Don't Settle for Eventual: Scalable Causal Consistency for Wide-Area Storage with COPS (2011)

Overview. Many modern applications require high availability, low latency, partition tolerance, and scalability. The CAP theorem tells us that these kind of applications, dubbed ALPS applications, cannot be implemented with strong consistency. However, weaker consistency models can be implemented with high availability. This paper introduces causal consistency with convergent conflict handling (causal+ consistency), one of the strongest consistency models that can be supported with high availability, and a causal+ consistent key-value store COPS. It also extends COPS with multi-key get transactions in a system dubbed COPS-GT.

Causal+ Consistency. We model our system as set of independently executing threads of execution that issue get(key) and put(key, val) operations against one replica of a key-value store. We say operation a happens before operation b, denoted a -> b if

  1. a happens before b in a single thread of execution,
  2. a = get(key) returns the value written by b = put(key, val), or
  3. there exists a c such that a -> c and c -> b.

A system is causally consistent if reads respect the causal ordering of events. That is, it must appear the operation that writes a value occurs after all operations that causally proceed it. For example, imagine Alice adds a photo to Facebook and then adds a reference to the photo to an album. If Bob sees the photo reference in the album, then the photo being referenced must exist. Causal+ consistent is weaker than linearizability and sequential consistency but is stronger than causal, PRAM, per-key sequential, and eventual consistency.

Causal consistency governs the behavior of causally related operations; it doesn't help much to resolve causally unrelated operations. For example, when two unrelated writes to the same object happen, a causally consistent system is allowed to indefinitely return either value. Convergent conflict handling requires that all replicas resolve the conflict in the same way using an associative and commutative merge operator. COPS allows the user to specify application specific merge operators but otherwise defaults to use a last-writer-wins rule.
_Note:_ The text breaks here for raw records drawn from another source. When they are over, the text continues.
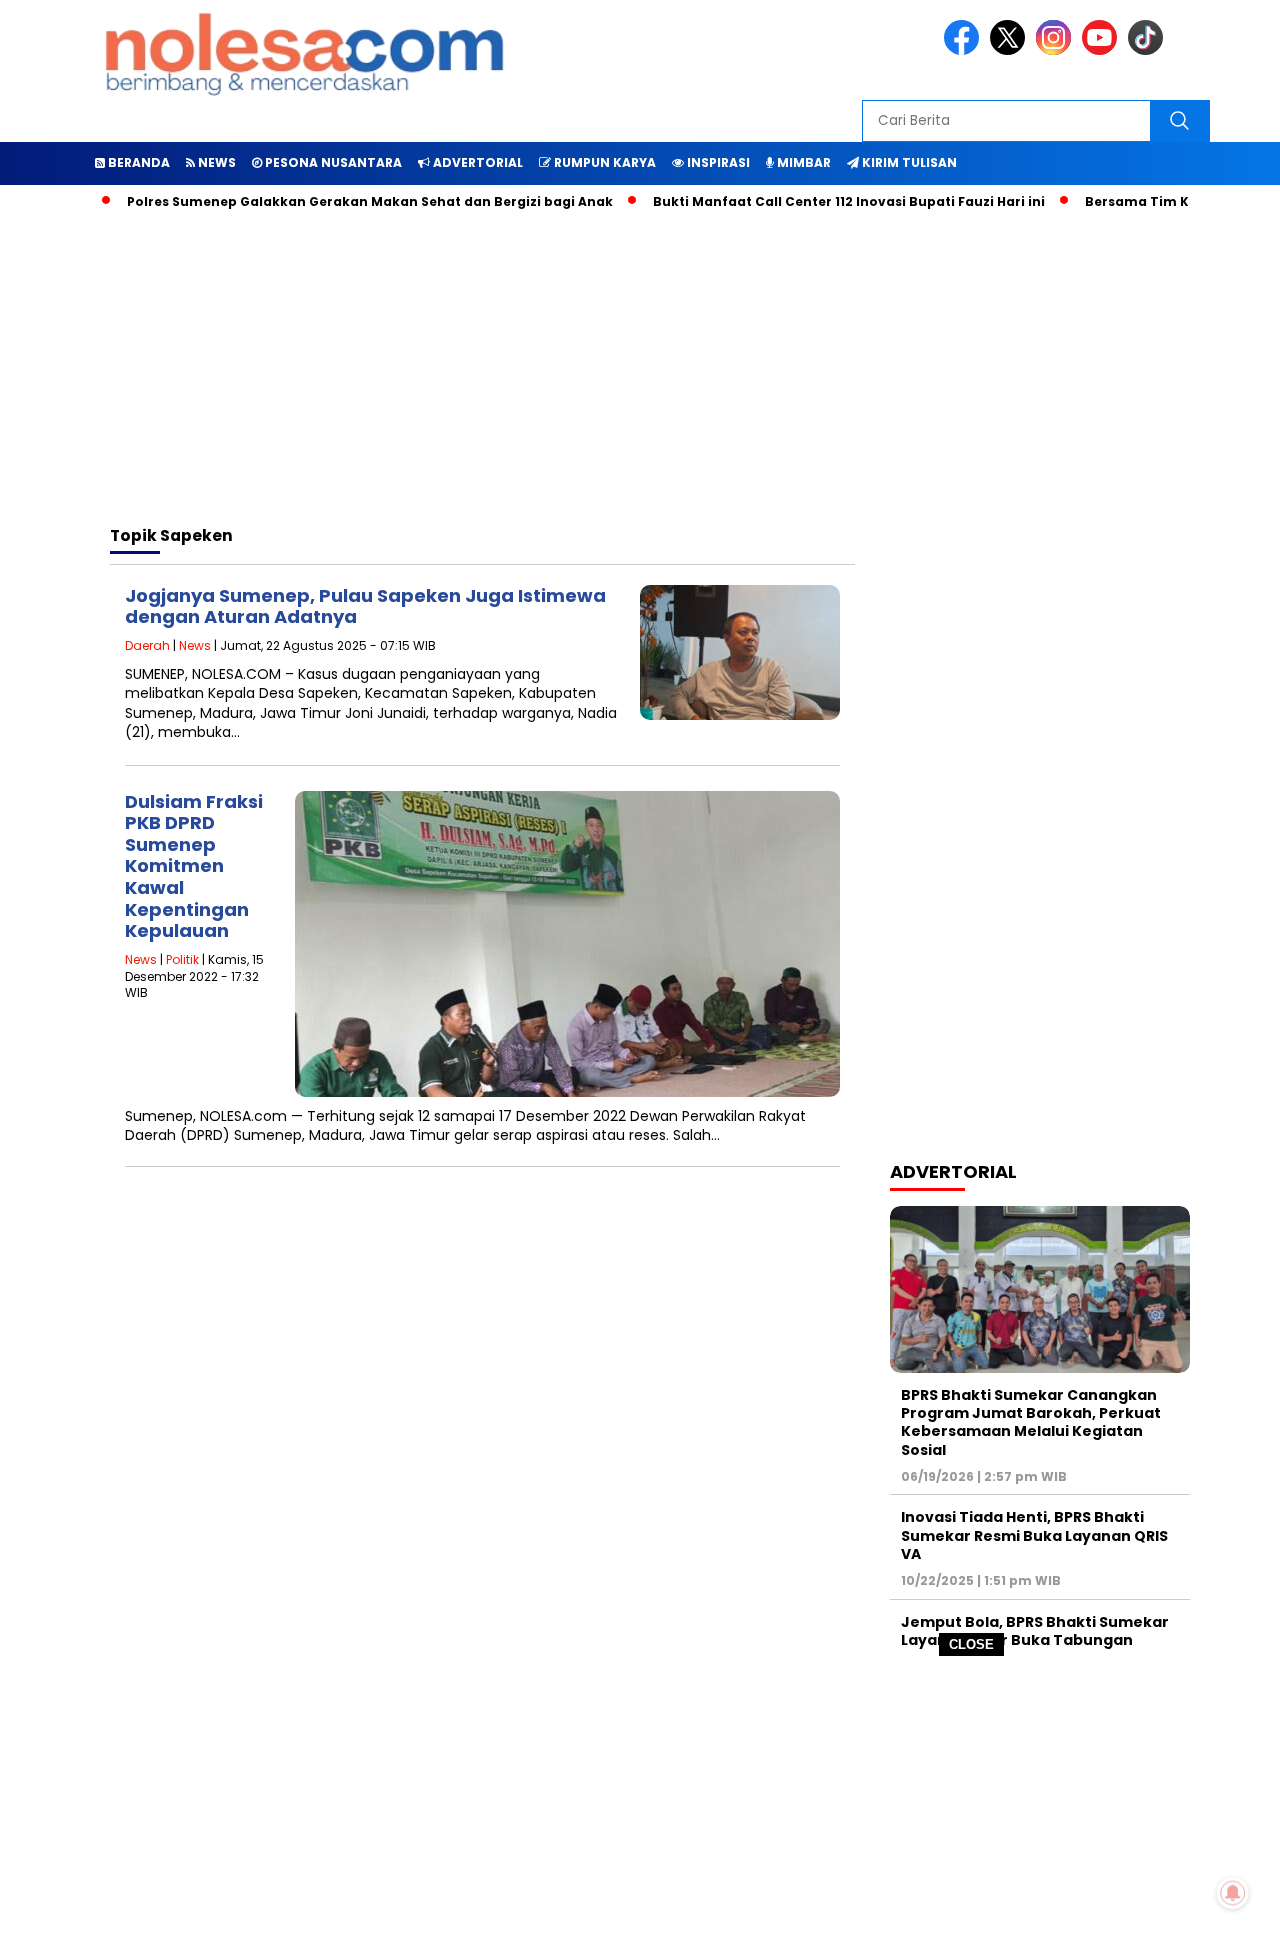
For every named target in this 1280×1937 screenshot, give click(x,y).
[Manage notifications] (1233, 1893)
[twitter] (1011, 50)
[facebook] (965, 50)
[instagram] (1057, 50)
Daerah (147, 645)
In COPS, values are versioned with the guarantee that if x_i -> x_j then i < j. That is, values are versioned with Lamport timestamps. Moreover, once COPS returns a value, it guarantees to return the same version of a causally later one, so version numbers are monotonically non-decreasing.

Design. A COPS system is divided between multiple data centers connected by a wide-area network. Each data center represents one logical replica of the entire key-value store. Within the data center, the key space is sharded between servers and linearizability is provided by using chained replication. Updates within a data center are asynchronously sent to other data centers in a causal+ consistent fashion.
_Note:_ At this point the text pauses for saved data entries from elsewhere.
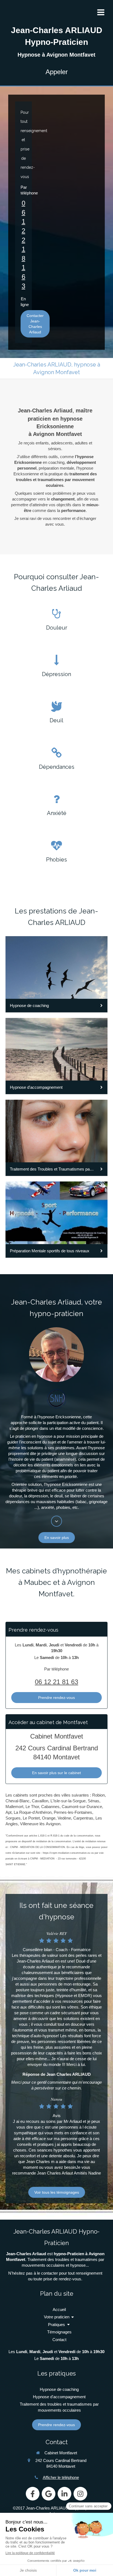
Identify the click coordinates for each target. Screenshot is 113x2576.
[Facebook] (32, 2494)
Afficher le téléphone (61, 2477)
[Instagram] (80, 2494)
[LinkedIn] (64, 2494)
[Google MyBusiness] (48, 2494)
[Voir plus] (56, 1521)
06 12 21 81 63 (56, 1682)
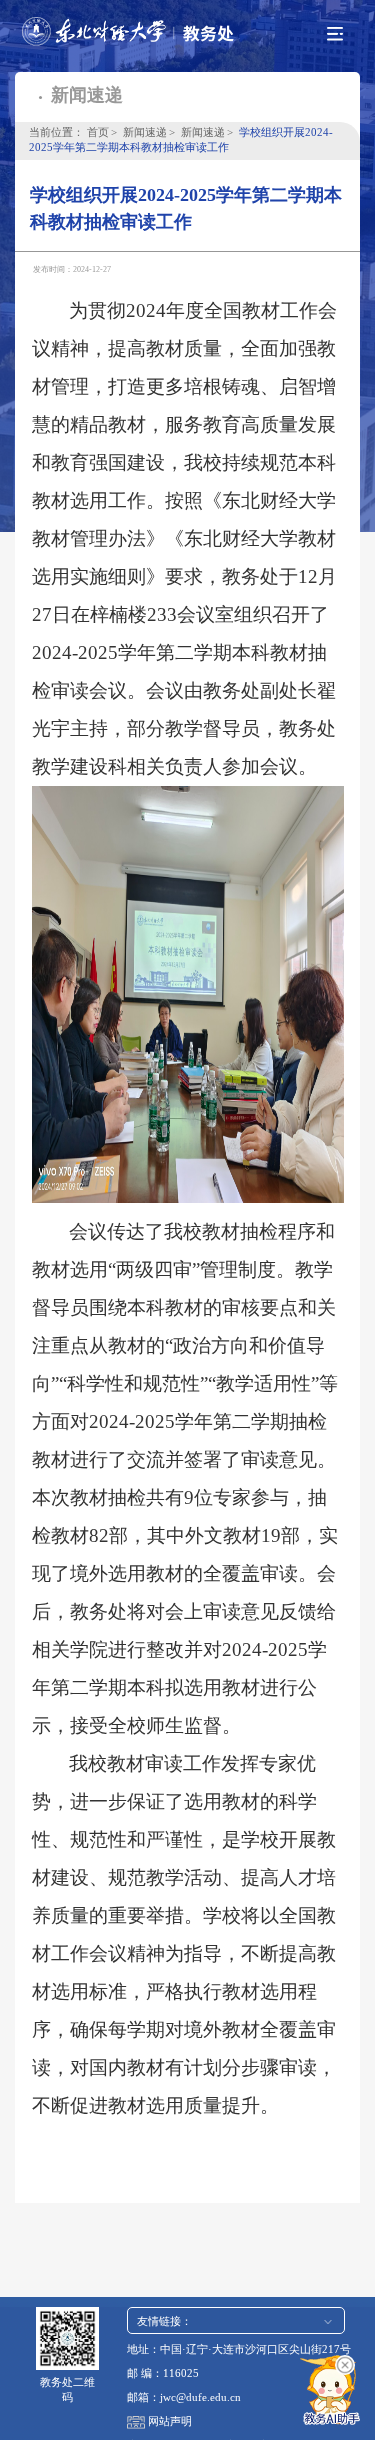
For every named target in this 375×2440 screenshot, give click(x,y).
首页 (98, 132)
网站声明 (170, 2421)
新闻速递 (145, 132)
COPS clients issue get and put operations to COPS. Furthermore, each operation is associated with a context and each context can have at most one outstanding operation at a time. The operations associated with a context for a logical thread of execution. The context maintains a table of (key, version, dependency) pairs. When a client issues a write, it includes a list of the versions the write depends on (i.e. the list of versions that causally precede this write). COPS servers block until the dependencies are themselves committed to the database to ensure causal consistency.

Get operations in COPS are rather straightforward, but they are often inexpressive. For example, imagine Alice unfriends Bob and then uploads a private photo that she doesn't want Bob to see. Bob's client could read Alice's old friend list, see that Bob is still her friend, and then read Alice's new private photo. COPS-GT extends COPS with get transactions which allow multiple keys to be read simultaneously in a causally consistent way. A get transaction for keys k1, ..., kn proceeds in two steps:

  1. First, the latest versions and dependencies of every key is read from COPS. For example, COPS may return z_3 = 4 which depends on x_2 and y_2.
  2. Next, for every dependency x_i where x is a key in the transaction, if the value of x read is not at least as large as i, then another read is issued to read a value at least as large as i.

Garbage Collection. There are miscellaneous pieces of metadata in COPS that can be garbage collected. For example, COPS-GT maintains many versions of each key-value pair so that a get transaction can issue a read request at older values. If we're not careful, the size of this metadata could grow without bound. COPS bounds the duration of get transactions to some arbitrary time T, restarting any transactions that last longer than T. Then, once a new version of a value is written, the old ones can be garbage collected after roughly T amount of time.

Fault Tolerance. Fault tolerance is provided using chain-replication. If a data center goes down, data could be lost, but woe is the way of a highly available system.